### Text extract
════════════════

On 1/19/24 08:02, Jens Axboe wrote:
+ /*
+ * If someone else is already dispatching, skip this one. This will
+ * defer the next dispatch event to when something completes, and could
+ * potentially lower the queue depth for contended cases.
+ *
+ * See the logic in blk_mq_do_dispatch_sched(), which loops and
+ * retries if nothing is dispatched.
+ */
+ if (test_bit(DD_DISPATCHING, &dd->run_state) ||
+ test_and_set_bit(DD_DISPATCHING, &dd->run_state))
+ return NULL;
+
spin_lock(&dd->lock);
rq = dd_dispatch_prio_aged_requests(dd, now);
if (rq)
@@ -616,6 +635,7 @@ static struct request *dd_dispatch_request(struct blk_mq_hw_ctx *hctx)
}
unlock:
+ clear_bit(DD_DISPATCHING, &dd->run_state);
spin_unlock(&dd->lock);
From Documentation/memory-barriers.txt: "These are also used for atomic RMW
bitop functions that do not imply a memory barrier (such as set_bit and
clear_bit)." Does this mean that CPUs with a weak memory model (e.g. ARM)

════════════════

### Material supplied
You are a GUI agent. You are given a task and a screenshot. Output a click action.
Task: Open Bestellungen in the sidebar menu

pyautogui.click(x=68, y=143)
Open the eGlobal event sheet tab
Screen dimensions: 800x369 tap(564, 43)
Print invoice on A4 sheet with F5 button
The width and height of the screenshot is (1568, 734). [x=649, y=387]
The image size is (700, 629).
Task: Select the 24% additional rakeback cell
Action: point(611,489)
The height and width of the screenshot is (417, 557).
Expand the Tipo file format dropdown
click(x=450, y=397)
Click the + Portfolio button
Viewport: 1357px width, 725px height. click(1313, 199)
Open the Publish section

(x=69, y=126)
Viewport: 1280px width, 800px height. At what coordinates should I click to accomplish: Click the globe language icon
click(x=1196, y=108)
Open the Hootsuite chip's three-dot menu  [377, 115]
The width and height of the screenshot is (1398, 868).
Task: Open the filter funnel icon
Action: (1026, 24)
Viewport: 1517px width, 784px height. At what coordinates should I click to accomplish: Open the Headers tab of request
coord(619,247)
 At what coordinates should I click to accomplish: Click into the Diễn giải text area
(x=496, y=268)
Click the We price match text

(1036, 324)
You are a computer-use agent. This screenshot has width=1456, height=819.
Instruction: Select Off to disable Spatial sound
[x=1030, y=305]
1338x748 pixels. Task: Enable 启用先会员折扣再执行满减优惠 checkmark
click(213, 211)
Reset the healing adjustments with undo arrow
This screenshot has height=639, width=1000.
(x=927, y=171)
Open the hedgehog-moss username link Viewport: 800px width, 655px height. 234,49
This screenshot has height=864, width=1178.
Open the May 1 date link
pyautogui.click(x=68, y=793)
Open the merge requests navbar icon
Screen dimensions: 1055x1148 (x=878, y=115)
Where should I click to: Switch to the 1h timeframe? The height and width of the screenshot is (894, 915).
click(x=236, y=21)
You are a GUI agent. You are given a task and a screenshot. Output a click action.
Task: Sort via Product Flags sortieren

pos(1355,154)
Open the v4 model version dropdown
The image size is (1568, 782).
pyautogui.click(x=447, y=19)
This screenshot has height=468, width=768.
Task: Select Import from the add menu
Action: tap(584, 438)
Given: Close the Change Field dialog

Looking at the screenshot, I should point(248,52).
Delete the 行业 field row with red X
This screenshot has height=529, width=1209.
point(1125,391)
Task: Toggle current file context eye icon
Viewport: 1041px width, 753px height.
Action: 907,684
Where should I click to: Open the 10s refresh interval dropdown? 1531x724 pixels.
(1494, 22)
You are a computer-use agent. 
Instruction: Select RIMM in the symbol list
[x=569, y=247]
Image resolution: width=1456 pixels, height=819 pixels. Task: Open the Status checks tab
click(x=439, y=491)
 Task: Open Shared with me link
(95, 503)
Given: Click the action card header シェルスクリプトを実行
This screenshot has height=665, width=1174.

════════════════

### Do this
Carry on the DD_DISPATCHING patch discussion above from its final sentence and write the next few sentences.

### Answer for this exercise
are allowed to execute the clear_bit() call earlier than where it occurs in
the code? I think that spin_trylock() has "acquire" semantics and also that
"spin_unlock()" has release semantics. While a CPU is allowed to execute
clear_bit() before the memory operations that come before it, I don't think
that is the case for spin_unlock(). See also
tools/memory-model/Documentation/locking.txt.
Thanks,
Bart.